关键词pythonepochlosslog

🤖: 记录模型的训练过程的步骤如下:

  1. 导入logging模块。
  2. 配置日志记录器,设置日志文件名、日志级别、日志格式等。
  3. 在每个epoch结束时,使用logging模块记录性能指标、损失值、准确率等信息。
  4. 在训练过程中,记录其他重要信息,比如学习率的变化、每个batch的损失值等。
  5. 日志记录的信息可以帮助你更好地理解模型的训练过程,以及在后续分析和调试中提供有用的信息。

一、定义logger类

1. util里定义Logger

class Logger(object):
    """
    Write console output to external text file.
    Code imported from https://github.com/Cysu/open-reid/blob/master/reid/utils/logging.py.
    """
    def __init__(self, fpath=None):
        self.console = sys.stdout
        self.file = None
        if fpath is not None:
            self.file = open(fpath, 'a')

    def __del__(self):
        self.close()

    def __enter__(self):
        pass

    def __exit__(self, *args):
        self.close()

    def write(self, msg):
        self.console.write(msg+'\n')
        if self.file is not None:
            self.file.write(msg+'\n')

    def flush(self):
        self.console.flush()
        if self.file is not None:
            self.file.flush()
            os.fsync(self.file.fileno())

    def close(self):
        self.console.close()
        if self.file is not None:
            self.file.close()

2. train里调用

log_path = pjoin('./result', 'train', args.city, f'{args.tinterval}')
logger = util.Logger(pjoin(log_path, 'test.log'))
logger.write(f'\nTesting configs: {args}')
# use tensorboard to draw the curves.
train_writer = SummaryWriter(pjoin('./result', 'train', args.city, f'{args.tinterval}'))
val_writer = SummaryWriter(pjoin('./result', 'val', args.city, f'{args.tinterval}'))

logger.write(“文本提示”)

    logger.write("start training...")
  • best id
  • loss
  • {变量: 格式d/f}
  • 占位符:03d是一个格式化字符串,其中的0表示用0来填充空位,3表示总共占据3位,d表示这是一个十进制整数。因此,当i的值小于100时,会用0来填充,确保输出的字符串总共占据3位。
        if i%args.print_every == 0:
            logger.write(f'Epoch: {i:03d}, MAE: {mtrain_mae:.2f}, RMSE: {mtrain_rmse:.2f}, MAPE: {mtrain_mape:.2f}, Valid MAE: {mvalid_mae:.2f}, RMSE: {mvalid_rmse:.2f}, MAPE: {mvalid_mape:.2f}')
        torch.save(engine.model.state_dict(), save_path+"_epoch_"+str(i)+"_"+str(round(mvalid_mae,2))+".pth")

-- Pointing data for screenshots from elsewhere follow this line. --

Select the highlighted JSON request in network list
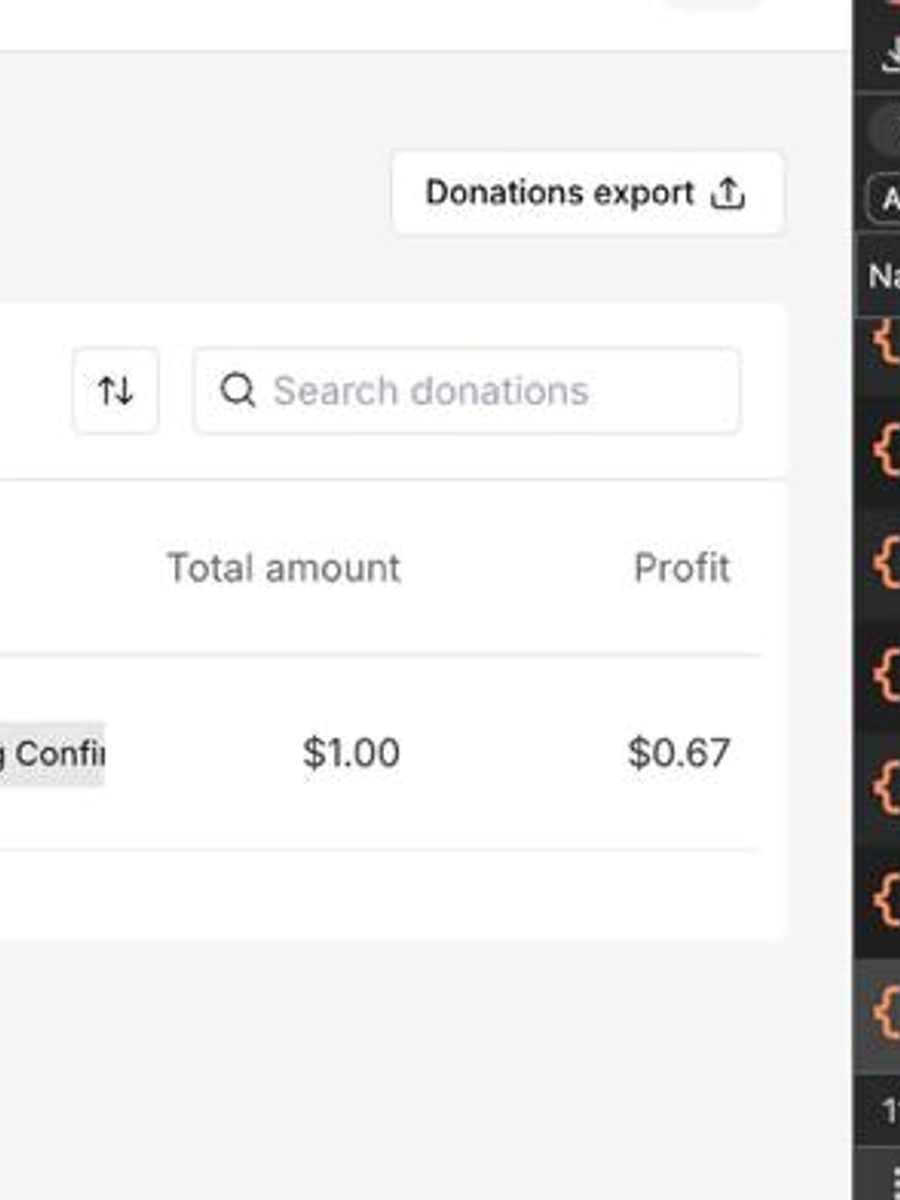 pos(884,1012)
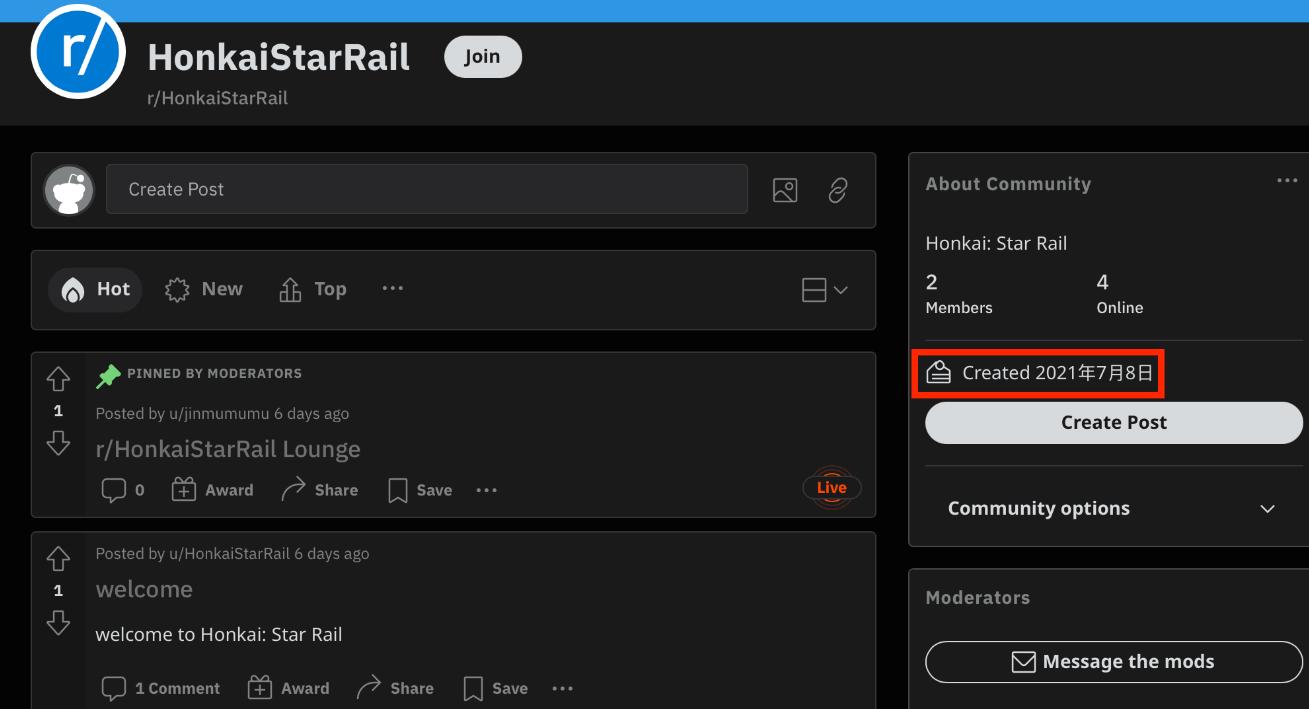This screenshot has height=709, width=1309.
Task: Upvote the welcome post
Action: tap(58, 559)
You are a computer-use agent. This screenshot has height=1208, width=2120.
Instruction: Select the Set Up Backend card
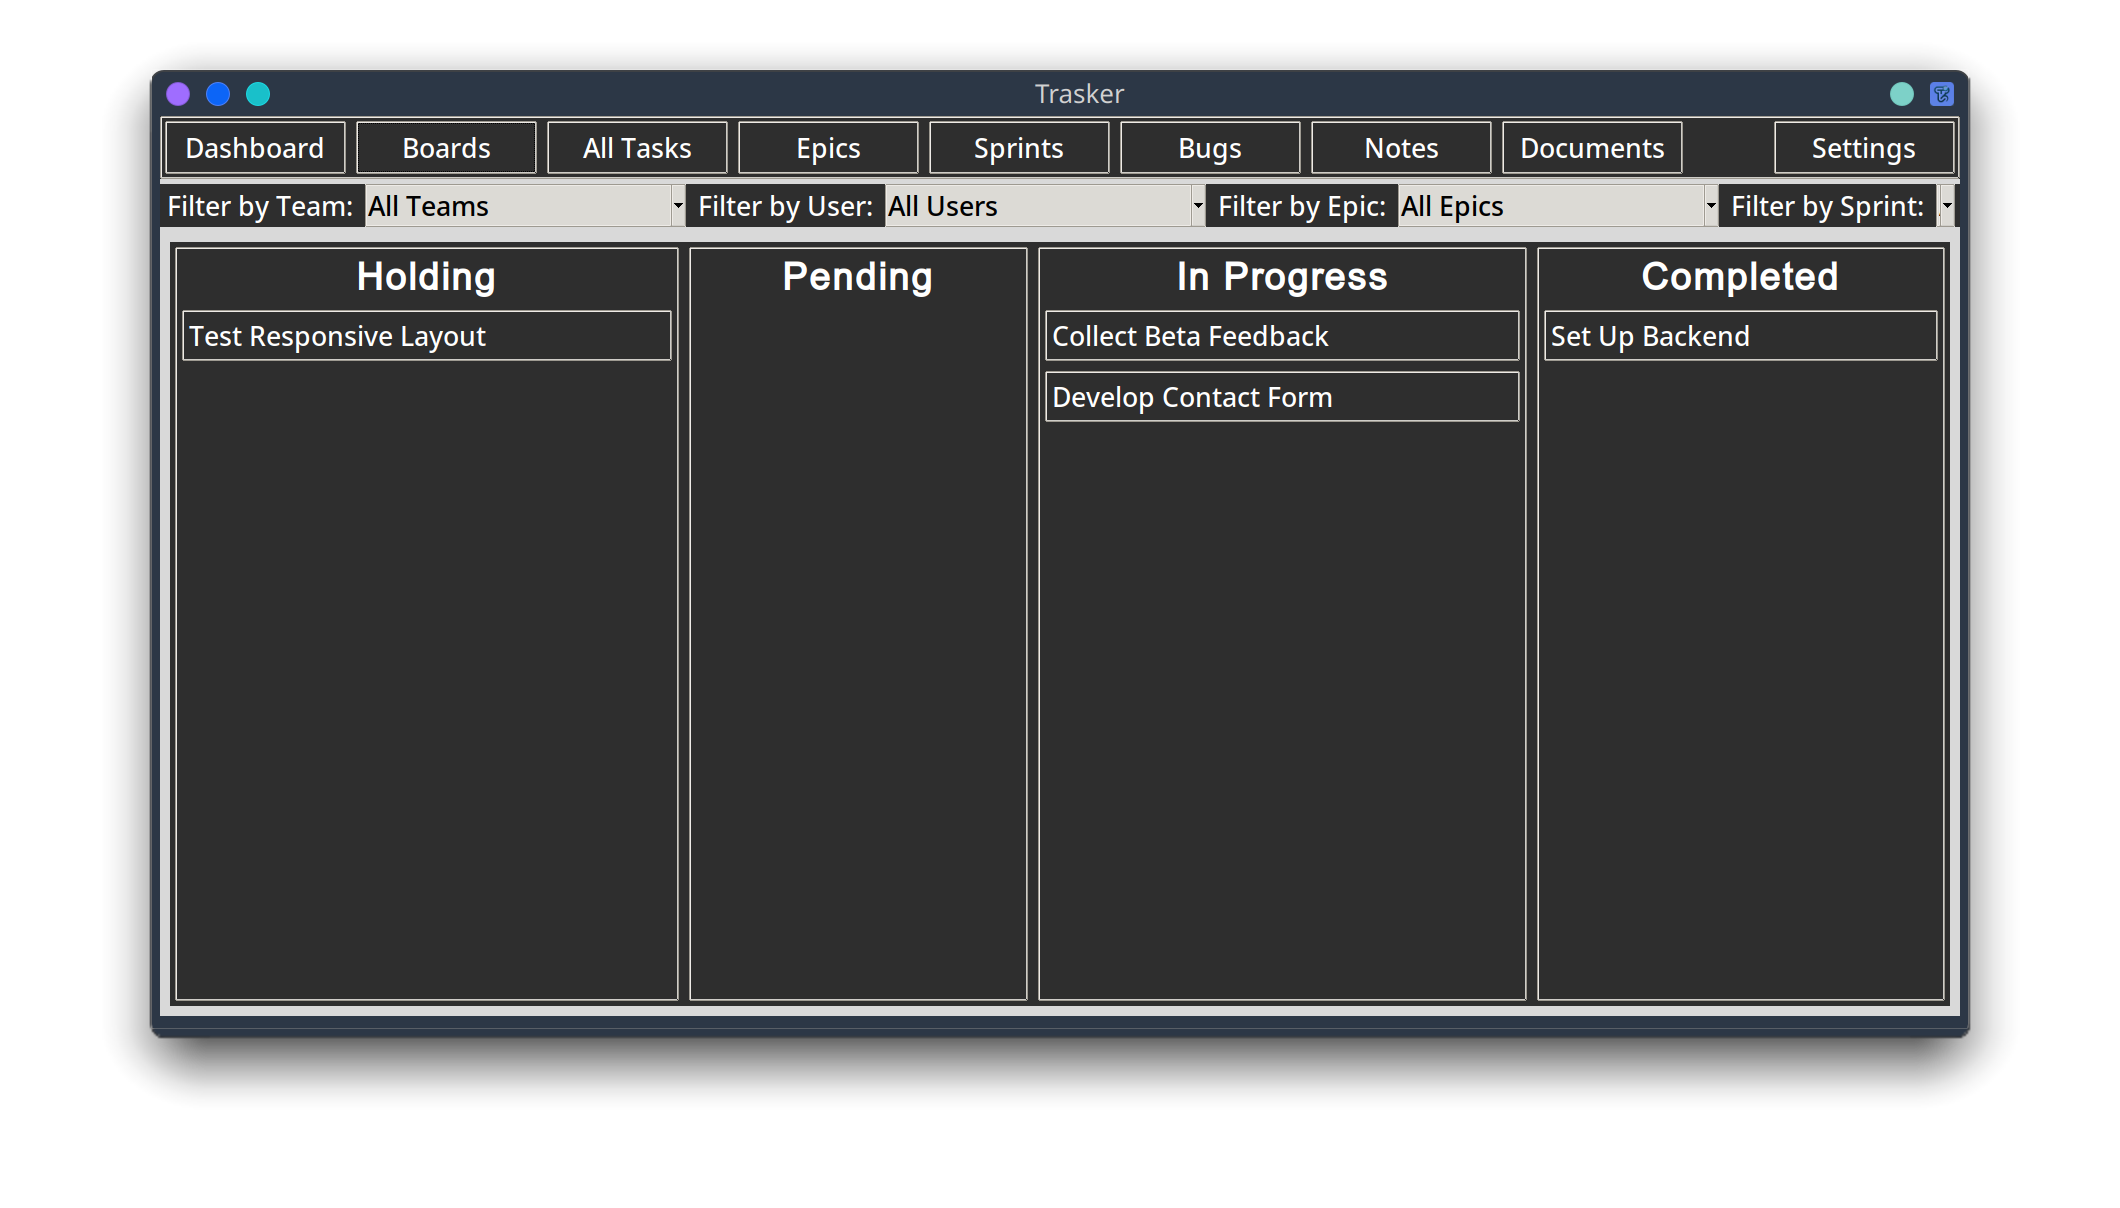tap(1740, 336)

    logger.write("Average Training Time: {:.4f} secs/epoch".format(np.mean(train_time)))
        bestid = np.argmin(his_loss)
    engine.model.load_state_dict(torch.load(save_path+"_epoch_"+str(bestid+1)+"_"+str(round(his_loss[bestid],2))+".pth"))

    logger.write("Training finished")
    logger.write(f"The valid loss on best model is {str(round(his_loss[bestid],4))}")

二、自定义print log

def print_log(*values, log=None, end="\n"):
    print(*values, end=end)
    if log:
        if isinstance(log, str):
            log = open(log, "a")
        print(*values, file=log, end=end)
        log.flush()

1. 初始化日志文件

  1. 记录时间
  2. 保存路径
  3. 文件名称
    # ------------------------------- make log file ------------------------------ #
    now = datetime.datetime.now().strftime("%Y-%m-%d-%H-%M-%S")
    log_path = f"../logs/"
    if not os.path.exists(log_path):
        os.makedirs(log_path)
    log = os.path.join(log_path, f"{model_name}-{dataset}-{now}.log")
    log = open(log, "a")
    log.seek(0)
    log.truncate()

2. 模型记录epoch

    # --------------------------- train and test model --------------------------- #

   print_log(f"Loss: {criterion._get_name()}", log=log)
   print_log(log=log)

   model = train(
       model,
       trainset_loader,
       valset_loader,
       optimizer,
       scheduler,
       criterion,
       clip_grad=cfg.get("clip_grad"),
       max_epochs=cfg.get("max_epochs", 200),
       early_stop=cfg.get("early_stop", 10),
       verbose=1,
       log=log,
       save=save,
   )

   print_log(f"Saved Model: {save}", log=log)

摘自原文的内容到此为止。